## List of tasks:
1. Reproduce the passage of the antifreeze article word for word, everything from "The most common" down to "every five years.".
2. Resume the article on mixing antifreeze types, picking up right after its final sentence.

## Document section:
———

The MGA With An Attitude
Do Not Mix OAT's and EG's Antifreeze -- CO-121

Here is a lesson someone learned the hard way. Do not mix OAT antifreeze with Ethylene-Glycol antifreeze. End result can be this jelly like substance that can gum up the works in your cooling system, possibly clogging the heater core and radiator. That might be end of tech session if you could believe me and the pictures, but it leads to a longer discussion of antifreeze types and what may be good or bad for your vintage car.

Photos supplied by Richard Meyers

On 3/9/2012, Richard Meyers wrote:
"I found some jelled coolant, and don't know what it is from. The radiator core was replaced last year and I am not sure what they used or put in with the coolant. I have flushed out the radiator and the block and head have now been hot tanked. Do you think I have any cause for concern"?

The most common older type antifreeze is Ethylene-Glycol (which is toxic) and water (EGW). There is also Propylene-Glycol (which itself is non-toxic and is used as a food additive) and water (PGW). The more modern antifreeze is Organic Acid Technology (OAT) which is commonly touted as being non-toxic and environmentally friendly. The most well known brand name for OAT antifreeze is "Dexcool". A problem with any automotive antifreeze is in the anti-corrosion additives, about 5% of the solution, which are toxic. The anti-corrosion additives are needed to prevent galvanic corrosion of dissimilar metals in the cooling system. The glycol compounds are very long lived. It is the anti-corrosion additive components that degrade with time to limit useful life of the antifreeze. This is why EGW and PGW need to be changed every two years, and OAT needs to be changed every five years.

The jelled coolant is a result of mixing two different types of antifreeze, and additional exposure to air. If you top up with OAT without flushing out the EGW you get the goo. This is aggravated by a non-sealed cooling system with air inside the radiator, as air reacts badly with the OAT coolant. If you are going to use OAT for coolant the car needs to have a sealed radiator with an external expansion tank to assure there will never be air in the radiator.

———

[Stored data]
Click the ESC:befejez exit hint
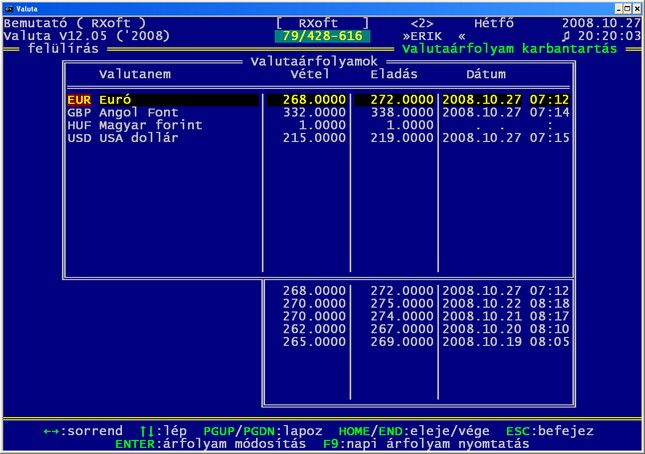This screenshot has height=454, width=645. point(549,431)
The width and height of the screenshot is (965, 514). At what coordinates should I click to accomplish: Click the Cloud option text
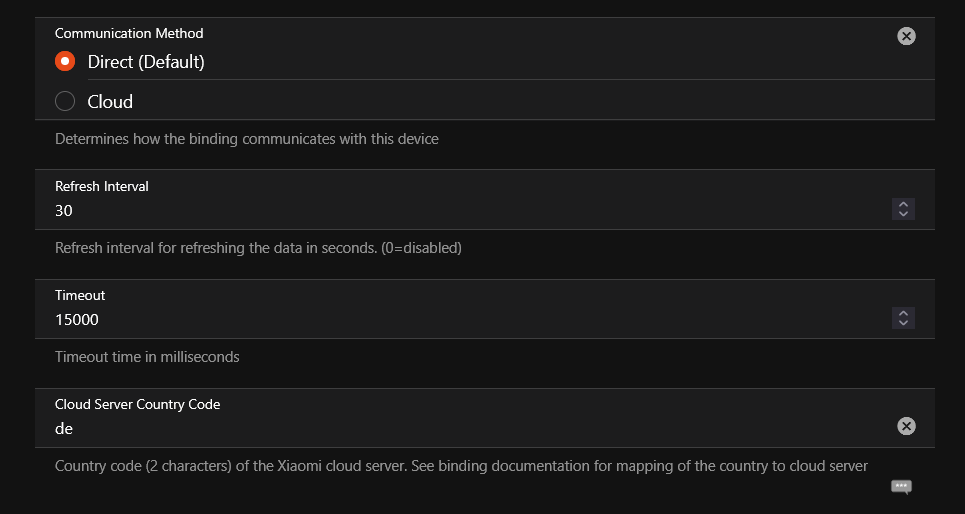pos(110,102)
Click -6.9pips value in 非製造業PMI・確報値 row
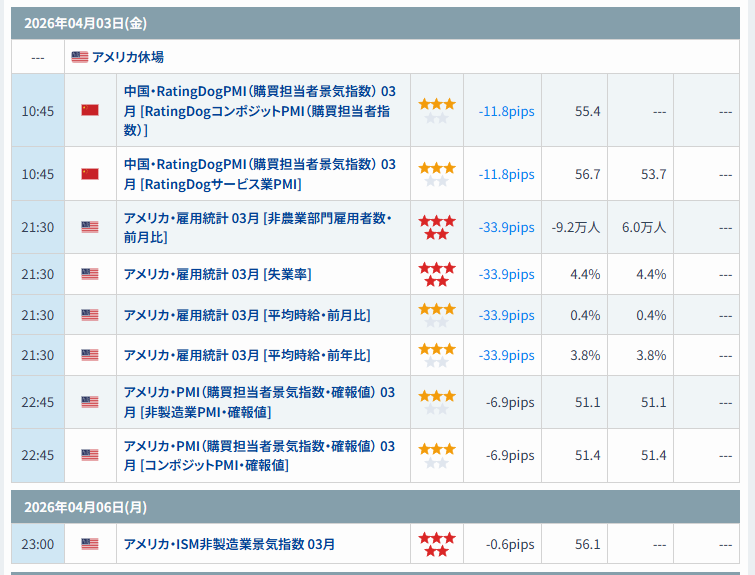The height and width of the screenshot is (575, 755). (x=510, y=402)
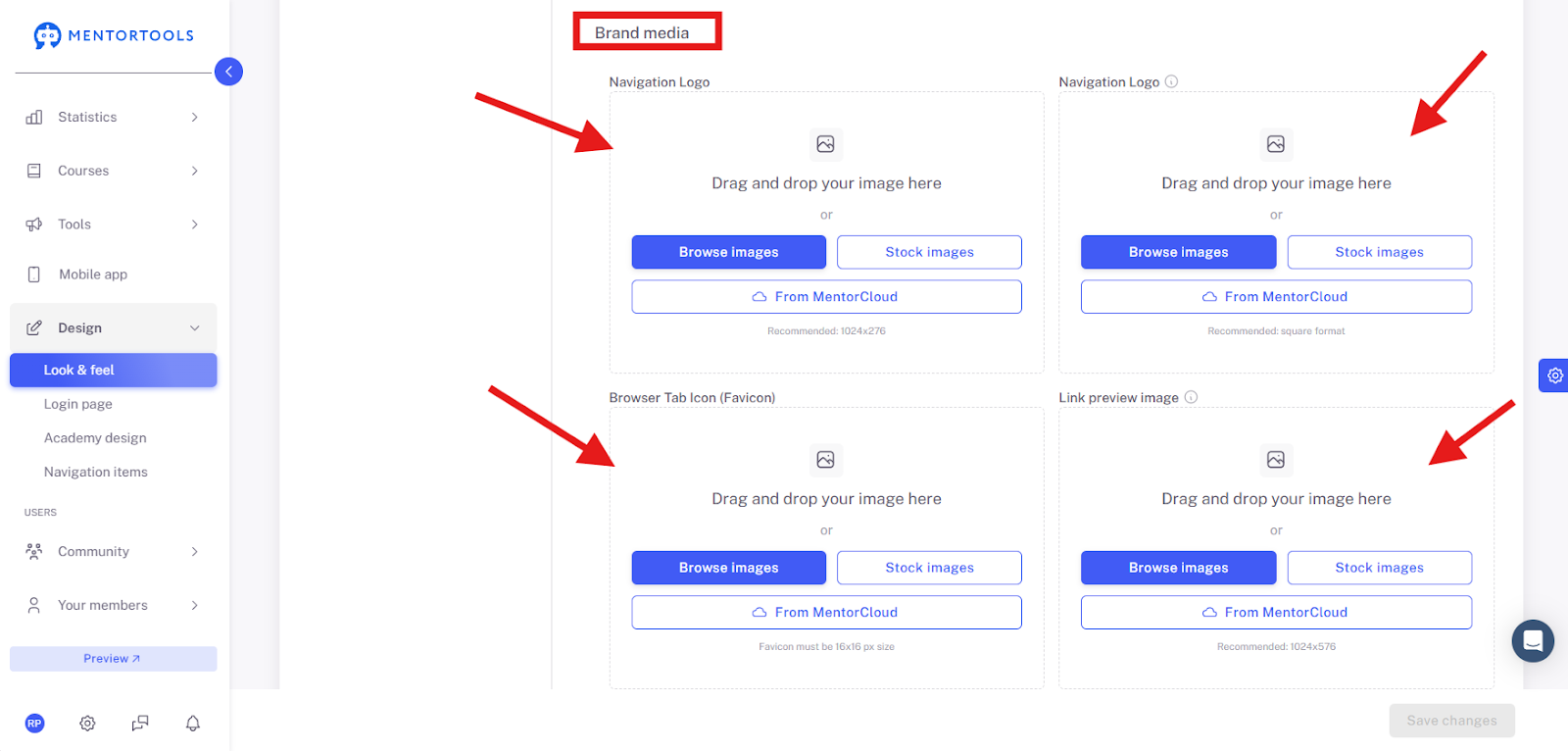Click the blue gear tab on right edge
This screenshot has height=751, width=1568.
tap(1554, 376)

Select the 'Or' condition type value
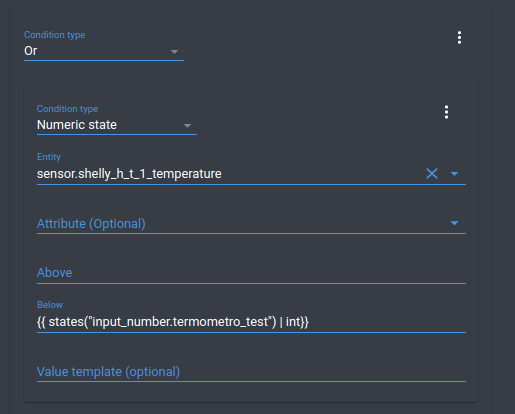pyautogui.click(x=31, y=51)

———

## Answers to this exercise:
1.
The most common older type antifreeze is Ethylene-Glycol (which is toxic) and water (EGW). There is also Propylene-Glycol (which itself is non-toxic and is used as a food additive) and water (PGW). The more modern antifreeze is Organic Acid Technology (OAT) which is commonly touted as being non-toxic and environmentally friendly. The most well known brand name for OAT antifreeze is "Dexcool". A problem with any automotive antifreeze is in the anti-corrosion additives, about 5% of the solution, which are toxic. The anti-corrosion additives are needed to prevent galvanic corrosion of dissimilar metals in the cooling system. The glycol compounds are very long lived. It is the anti-corrosion additive components that degrade with time to limit useful life of the antifreeze. This is why EGW and PGW need to be changed every two years, and OAT needs to be changed every five years.

2.
Some people report that the jelled goo may be difficult to remove from the cooling system. Other people report that the issue was resolved by standard technique chemical flushing of the cooling system and rinse with lots of clean water, and they had no residual cooling problems for long term. Perhaps some people are luckier than others, or maybe it's easier to clean out when done early. Since you just had the head and block hot tanked, you will likely be okay. I suggest you back flush the heater core and radiator, and be sure they flow freely. If there are any clogs in the radiator you might feel cool spots on the core while running. Radiator and heater core can also be hot tanked (boiled out) by a local radiator shop.

In any case, I would never put OAT coolant in a vintage car with vented cooling system. The OAT stuff, aside from being long life, is intended for use in cars with lots of dissimilar metals in the cooling system, like an iron engine block, aluminum cylinder head, aluminum radiator, steel or copper head gasket, and sealed cooling systems. The standard 2-year green stuff (EGW) works well in vintage cars with iron engine, copper radiator and vented cooling system. OAT may not be worth the risk just to extend fluid change from 2 year to 5 year intervals.